En mi casa siempre sonaba de una manera u otra la música rock y el sonido de guitarra me atrajeron desde pequeño pero no tuve la oportunidad de tocar la guitarra hasta más tarde.

Todavía me acuerdo el primer día que escuché algo verdaderamente extremo junto con mis amigos. Teníamos 7 años y lo que escuchamos era el disco de The Exploited “Troops of Tomorrow”. Aquel sonido punk era rápido, sucio y… divertido. Después cayeron en nuestras manos discos como “The Number of the Beast” y “Shout at the Devil”. Aunque a mis amigos les gustaban más temas como “Invaders”, ya que solíamos jugar a los soldados y cosas así, yo prefería al disco de los Mötley Crüe y lo ponía en mis walkmans (¿os acordáis?). Me intimidaba aquella oscura intro y los acordes potentes de Mick Mars. Incluso me lo llevé en uno de mis viajes en Siria y Jordania (Damasco y Aleppo).
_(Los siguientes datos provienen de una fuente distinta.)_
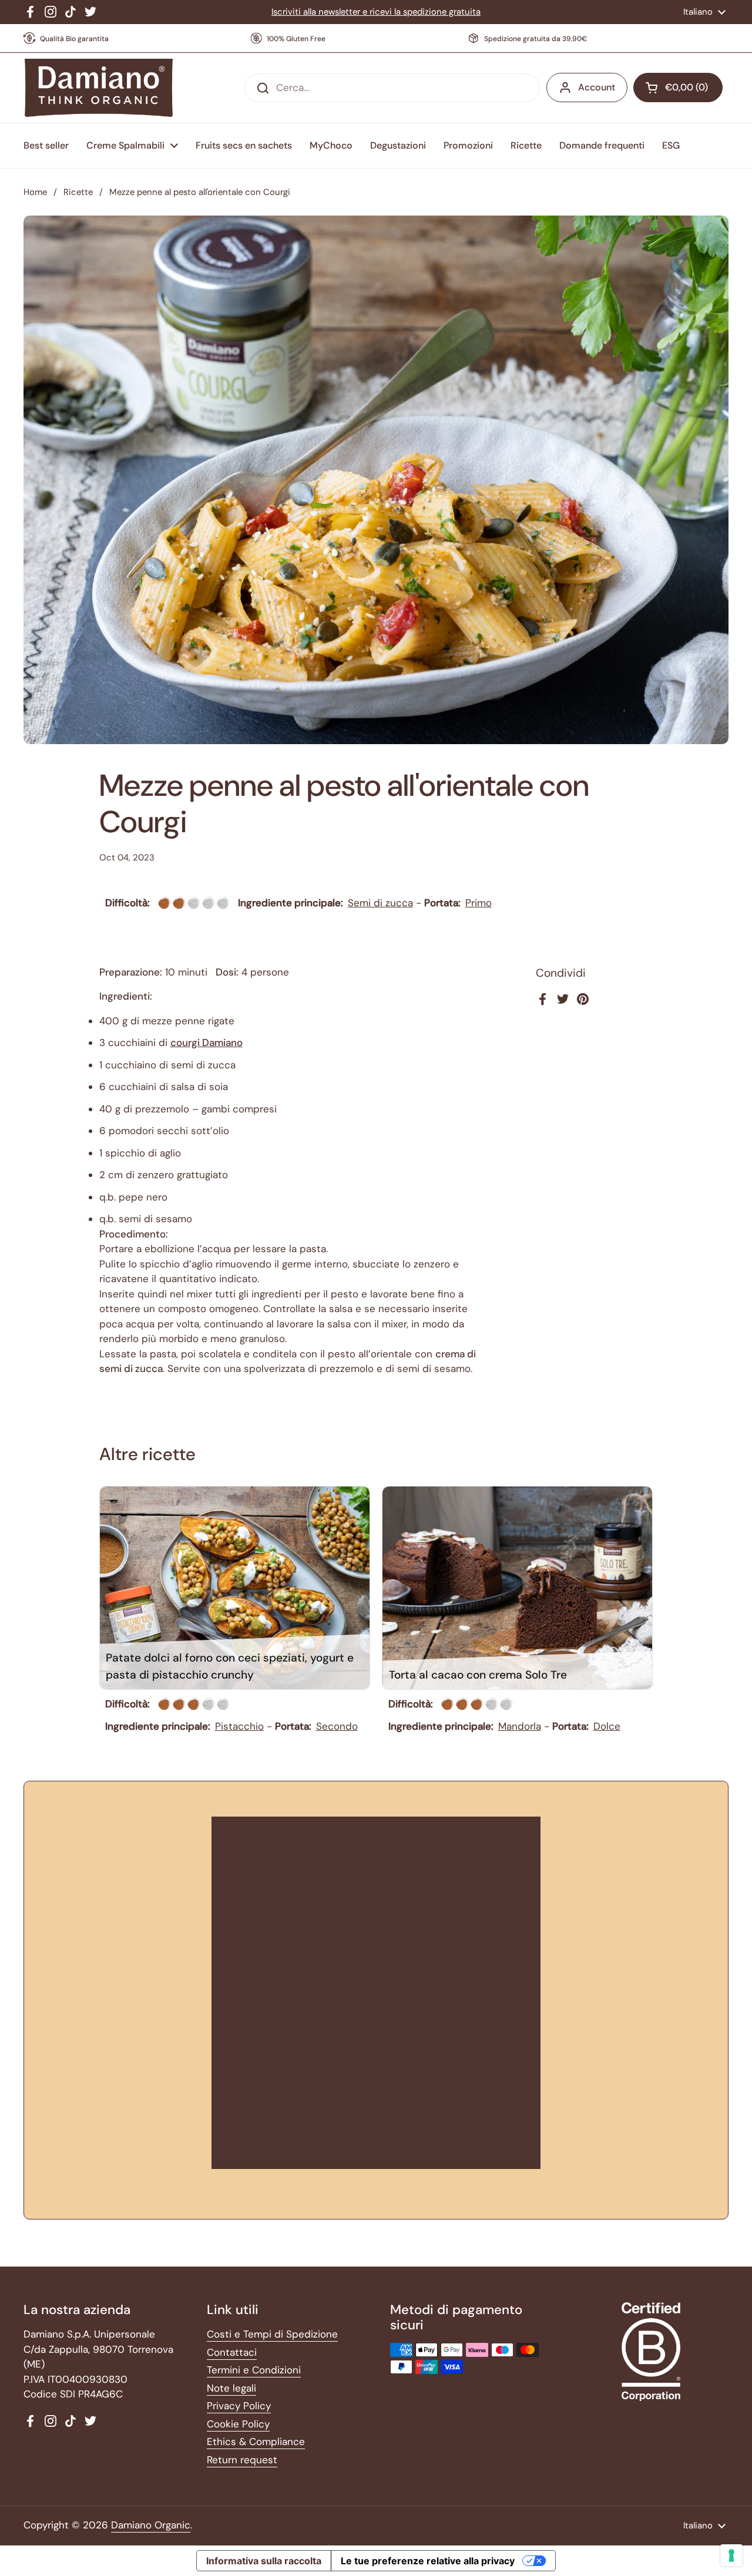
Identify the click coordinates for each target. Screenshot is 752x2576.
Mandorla (519, 1726)
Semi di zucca (380, 902)
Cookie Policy (238, 2423)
Os recuerdo que Siria e Israel eran entonces enemigos, igual que ahora, pero gracias a mi pasaporte y mi nacionalidad no israelí, conseguía saltar las fronteras aunque los procedimientos en los pasos fronterizos eran muy arduos. Poder visitar varios sitios de interés arqueológico, hizo que la fascinación sobre la historia y la mitología creciera dentro de mi.